E a nessuno di loro DIO volle far torto: furono loro a far torto a se stessi.

[41] La parabola (similitudine) di coloro che prendono dei patroni all’infuori di Dio
è come la parabola (similitudine) della “ragna”,
la quale si costruisce una casa;
ma in realtà la più fragile delle case è proprio quella del ragno. Ah, se lo sapessero!

[42] IDDIO è al corrente di ogni cosa che essi invocano all’infuori di lui: Egli è il Possente, il Sapiente

[43] Tali parabole (similitudini) noi proponiamo alle genti, ma solo coloro che sanno le comprendono.”

Il cosiddetto “errore” starebbe nel fatto che la scienza moderna ha dimostrato che i fili della ragnatela sono in realtà resistentissimi, nel loro ambito, e paragonabili alla forza che hanno, nel nostro mondo moderno, dei fili di acciaio (il filo della ragnatela viene anche chiamato “bio-acciaio”). Ma questo non è l’argomento del brano citato, all’interno del quale, come vedremo, non c’è invece nessun errore. Anzi.

Anzitutto, si deve rilevare che l’animale è citato al singolare, e questo è già un indice della sua vita, sostanzialmente solitaria. Si può notare infatti che nella “Sura delle api” (Suurat al-Nahil) e nella “Sura delle formiche” (Suurat al-Namil) il nome di questi animali è al plurale, in quanto vivono in comunità.

In secondo luogo, trattasi di un singolare femminile, che in italiano suonerebbe “la ragna”, come infatti abbiamo volutamente tradotto. E questo è il primo elemento “poco naturale” del versetto, in quanto è solo la scienza moderna che ha scoperto che chi costruisce la “casa”, cioè la ragnatela, è la femmina.

L’altra cosa da osservare è che il Corano parla di “casa” (bait), e non di fili. E se si vede la ragnatela come una “casa”, si osserva che è una “casa” molto debole, in quanto è certamente utile come trappola per le prede, ma non protegge affatto i ragni: non protegge contro il sole e il calore, non protegge dal forte freddo, non protegge da vento e pioggia forti, né dai pericoli di predatori più grandi dei ragni. Ma c’è un’altra “debolezza” della casa, ancora più clamorosa.
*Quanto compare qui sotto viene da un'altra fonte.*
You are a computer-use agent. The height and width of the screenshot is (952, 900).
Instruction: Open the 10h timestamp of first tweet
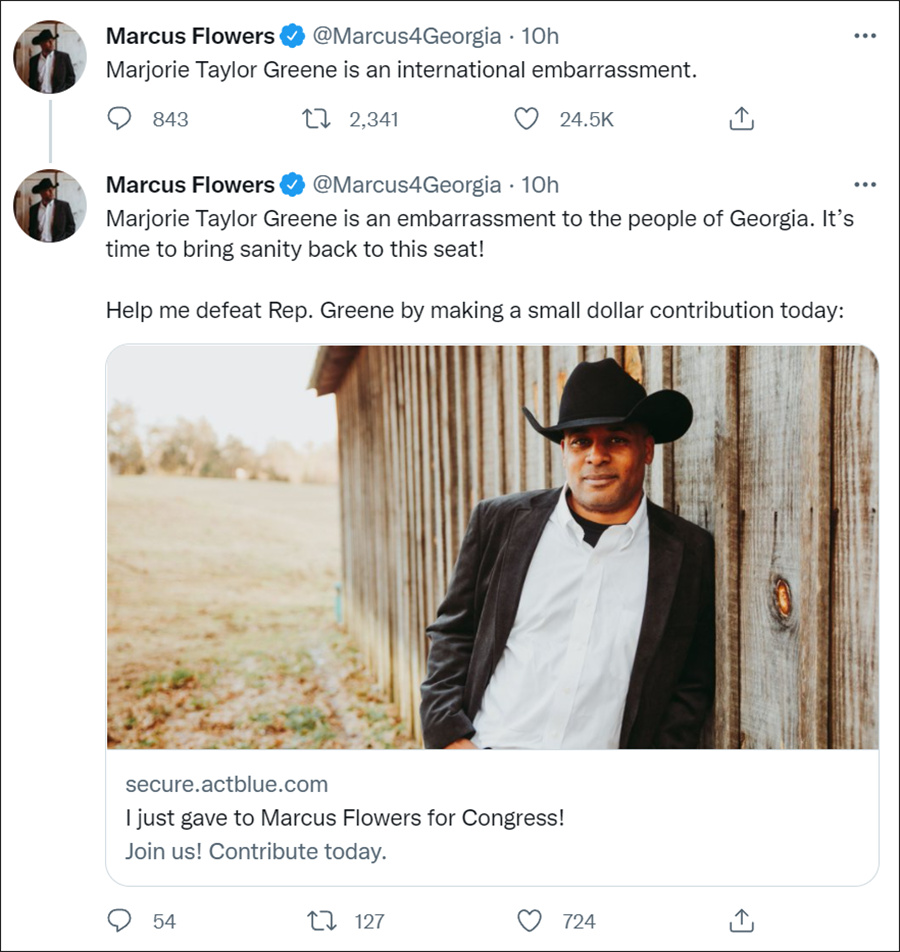540,36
Quasi sempre, dopo la fecondazione, la femmina, che è molto più grande del maschio, lo uccide, e lo mangia (in alcune specie, pare si tratti addirittura di un sacrificio consapevole da parte del maschio). I piccoli che nascono, maschi e femmine, cominciano ad uccidersi e a mangiarsi, per il cibo e/o per lo spazio. Fratelli che uccidono fratelli e sorelle, e viceversa. Dunque, quella del ragno è una “casa” che non è tale, essendovi una lotta spietata per la sopravvivenza, e mancando qualsivoglia forma di parentela o collaborazione sociale, che invece possiamo osservare nelle formiche e nelle api (che infatti vengono citate, soprattutto le formiche, nel Corano come esempi da imitare, da parte degli uomini).

Dunque, ALLAH ci porta questa parabola come esempio di fragilità di una “casa”-famiglia.

Ma tutto questo è stato scoperto e dimostrato da studi di zoologia da parte della scienza recente, che ci ha portato conoscenze del tutto ignote ai tempi della Rivelazione Coranica, cioè più di millequattrocento anni fa! Nessuno, all’epoca, poteva esserne a conoscenza. Ecco perché il Corano aggiunge “Ah, se lo sapessero!”.

Ma la “casa” è anche una trappola per le prede del ragno. E dunque, trattandosi di parabola, come ci avverte il Corano al versetto 43, riflettendoci sopra ci si accorge che in questo brano c’è anche una chiara allusione alle “trappole” del non credere, o nel credere in altro da DIO (idoli, denaro, potere): si rimane irrimediabilmente impigliati e prigionieri in quella che sembrava una “casa solida”, ma che si rivela una prigione che porta alla morte-Inferno.

Come abbiamo mostrato, si tratta di in realtà di una parabola di significato non immediatamente evidente, ma comprensibile a chi sa e a chi ragiona.

Nessun errore, dunque, nel Corano, ma piuttosto l’ennesimo miracolo.